Here’s Werner Herzog in his element. With the eloquent, unintrusive storytelling reminiscent of a standard David Attenborough documentary and the poignancy of Laurence Olivier’s “Remember” at the end of The World At War, he examines the life and tragic death of Timothy Treadwell, the man who was determined to become a bear, a venture that ends up coming off as ironically human.
Wouldn’t it be awesome if you woke up to a reality that was a never-ending and preferably less depressing episode of BoJack Horseman? What if you and your pet chiwawa could verbally share your deepest, darkest secrets or have your own inside jokes to giggle to? Wouldn’t Monday nights be so much better if you could live-tweet an episode of Nairobi Diaries featuring an argument escalating to kicks and blows between Vera Sidika and a co-star that just happens to be a donkey?
Of course, as things stand now, there is an invisible line keeping humans and beasts apart. Human beings simply do things differently, right? We are self-conscious, we can communicate in the most complex ways, we can make sophisticated tools, we’ve built amazing structures that defy nature itself and constantly find ways to make our lives more and more comfortable. The interesting thing is how we believe all that somehow makes us better or special. That humane is the highest aspirational quality for all living things.

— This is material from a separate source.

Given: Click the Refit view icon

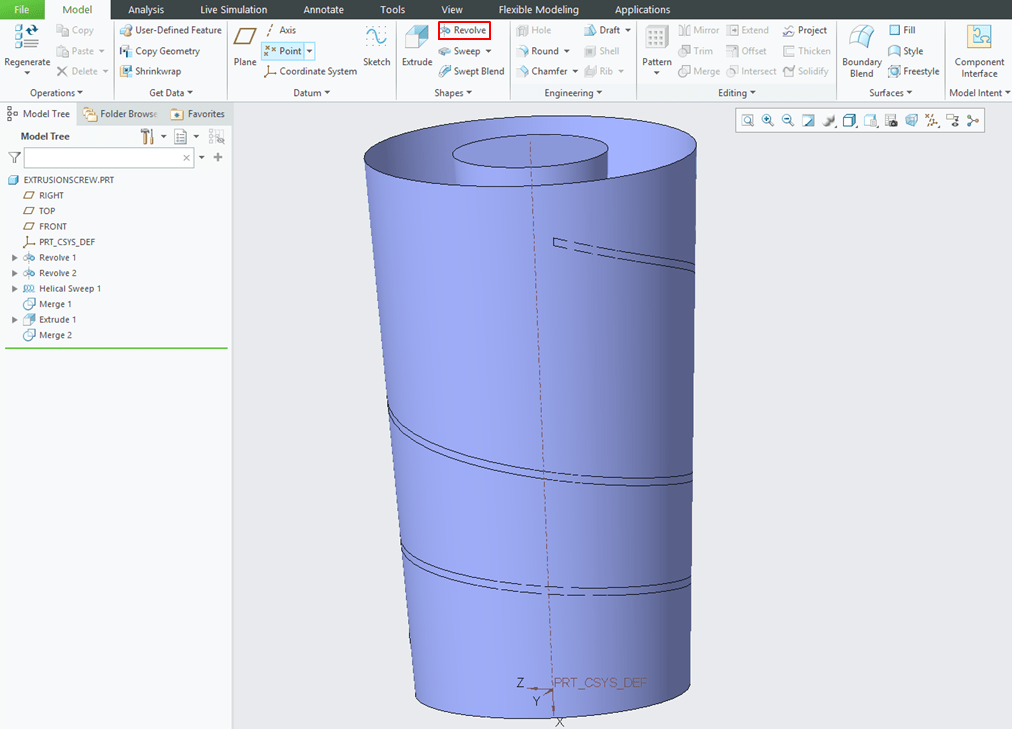Looking at the screenshot, I should [747, 121].
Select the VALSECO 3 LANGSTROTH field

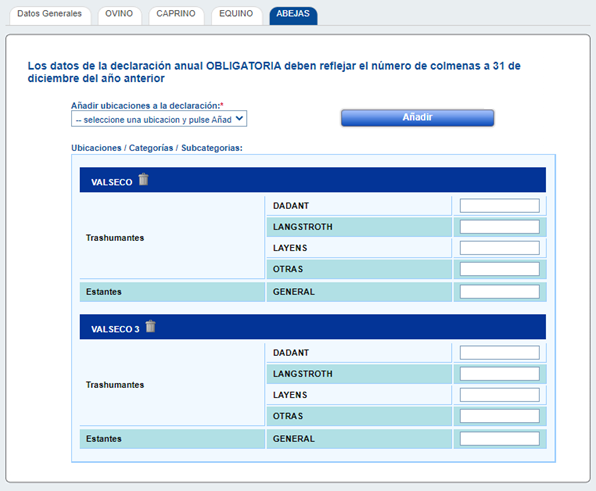tap(499, 374)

A keener observation reveals that this invisible line is thinner than we would like to admit. Do we not see a hazy image of ourselves in animals that eat their young, or birds that get other species to incubate their eggs, or the Unilateralis cordyceps, a fungus that invades insects’ brains and drives them around like zombies?
Is there a species more adept at killing for food and fun than humans? We are choking the life out of this planet with literal bull farts and bull shit, all for that quarter pounder cheese burger. Is reason a help or a hindrance when it makes perfect sense to slaughter millions of human beings in the name of patriotism, politics, profit, religion or any other convenient synonym for pure, unrestricted fun?

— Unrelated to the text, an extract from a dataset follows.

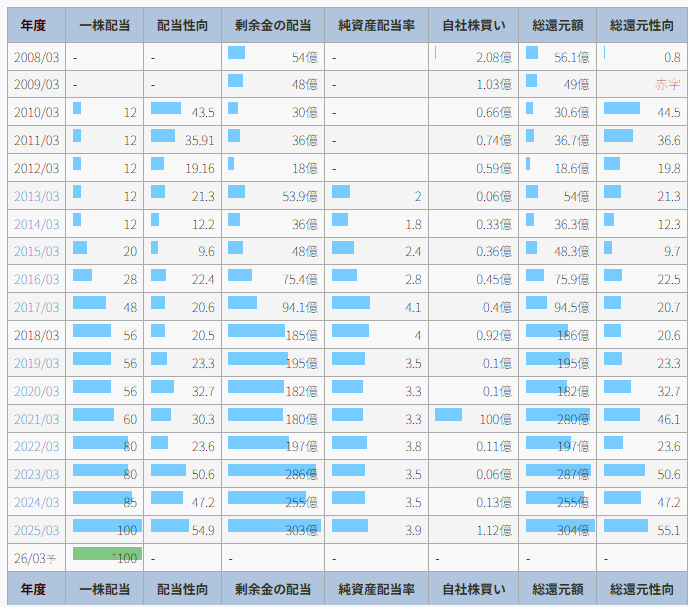Click the 2015/03 year link

click(x=36, y=252)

“Flies know how to fly without being taught. Spiders know how to spin webs without being taught. Why is that? Here’s what I think: Flies and spiders are simply following an order. I believe all lives on Earth have received orders of some kind. Don’t humans have any directive? When I took over this human’s brain, I received a directive. It said, Devour this species.”_ Parasyte: The Maxim, Episode 4.
Other living things would probably laugh at us if we were able communicate to them our theories on the whats and whys of the universe and our place in it. They would probably also admire and pity in equal measure our other unique quality apart from existential inquisitiveness – our stubborn belief that we can be better versions of our present selves.

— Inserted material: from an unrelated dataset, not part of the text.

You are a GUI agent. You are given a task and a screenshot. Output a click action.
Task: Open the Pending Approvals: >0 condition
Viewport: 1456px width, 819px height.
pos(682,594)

The day in the very distant future when we’ll finally be able to fully transcribe grunts, roars, neighs, barks, chirps, clucks , howls etc. and be able to “talk” back; the day a Venus flytrap will be able to give us an exclusive tell-all interview, I fear we may find out that this world is far harsher and crueler beyond anything we have ever imagined. We may find out that we don’t have a prime directive in this universe, that whatever little control we think we have is just an illusion to prevent the sort of chaos that would threaten the fleeting beauty of the unique occurrence of life in this pale blue dot enveloped by cosmic darkness.